> [Brano scelto]
□ □ □ □ □

La Corte di appello, confermando la decisione del Tribunale, che aveva
ritenuto integrato il reato ascritto e condannato l’imputato alla pena di mesi tre
(sei in parte motiva) di reclusione e di euro cinquemila di multa, ha apprezzato
l’applicabilità, che ha escluso, delle disposizioni di cui all’art. 2, commi 2 e 4,
cod. pen. in relazione alla sola sopravvenuta circostanza dell’ingresso, a far data
dall’i gennaio 2007, della Romania nella Unione europea, e ha ritenuto

2.1. Si rileva in diritto che l’art. 22, comma 10, d.lgs. 25 luglio 1998, n. 286,
richiamato dall’art. 24, comma 6, dello stesso decreto, prevedeva nella sua
stesura originaria, pubblicata nella G.U. n. 191 del 18 agosto 1998, che “il
datore di lavoro che occupa alle proprie dipendenze lavoratori stranieri privi del
permesso di soggiorno previsto dal presente articolo, ovvero il cui permesso sia
scaduto, revocato o annullato, è punito con l’arresto da tre mesi a un anno o con
l’ammenda da lire due milioni a lire sei milioni”.

Con l’art. 18 legge 30 luglio 2002, n. 189, pubblicata nella G.U. n. 199 del
26 agosto 2002, è stato sostituito l’intero testo dell’art. 22 d.lgs. n. 286 del
1998, prevedendosi al comma 12 che “il datore di lavoro che occupa alle proprie
dipendenze lavoratori stranieri privi del permesso di soggiorno previsto dal
presente articolo, ovvero il cui permesso sia scaduto e del quale non sia stato
chiesto, nei termini di legge, rinnovo, revocato o annullato, è punito con l’arresto
da tre mesi a un anno o con l’ammenda di 5.000 euro per ogni lavoratore
impiegato”, e il successivo art. 20 della stessa legge ha sostituto l’art. 24 d.lgs.

□ □ □ □ □

> [Dati forniti]
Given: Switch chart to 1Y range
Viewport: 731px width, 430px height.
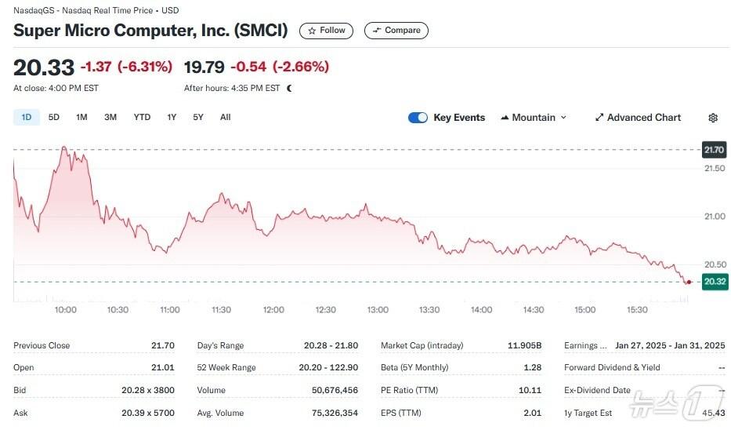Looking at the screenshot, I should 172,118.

□ □ □ □ □

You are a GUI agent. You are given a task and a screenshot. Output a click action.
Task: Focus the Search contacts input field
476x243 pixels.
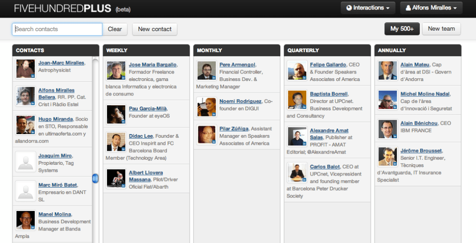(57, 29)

□ □ □ □ □

> [Esercizi]
A. Secondo il brano scelto, quale disposizione ha sostituito l’intero testo dell’art. 22 d.lgs. n. 286 del 1998?
B. Traduci in inglese questa frase del brano scelto: "Si rileva in diritto che l’art. 22, comma 10, d.lgs. 25 luglio 1998, n. 286, richiamato dall’art. 24, comma 6, dello stesso decreto, prevedeva nella sua stesura originaria, pubblicata nella G.U. n. 191 del 18 agosto 1998, che “il datore di lavoro che occupa alle proprie dipendenze lavoratori stranieri privi del permesso di soggiorno previsto dal presente articolo, ovvero il cui permesso sia scaduto, revocato o annullato, è punito con l’arresto da tre mesi a un anno o con l’ammenda da lire due milioni a lire sei milioni”."
Le righe riportate non servono per svolgere questi esercizi.

> [Soluzioni]
A. L’art. 18 della legge 30 luglio 2002, n. 189.

B. It is noted as a matter of law that Article 22, paragraph 10, of Legislative Decree No. 286 of 25 July 1998, referred to by Article 24, paragraph 6, of the same decree, provided in its original wording, published in Official Gazette No. 191 of 18 August 1998, that "an employer who employs foreign workers lacking the residence permit provided for by this article, or whose permit has expired, been revoked or been annulled, shall be punished with arrest from three months to one year or with a fine from two million to six million lire."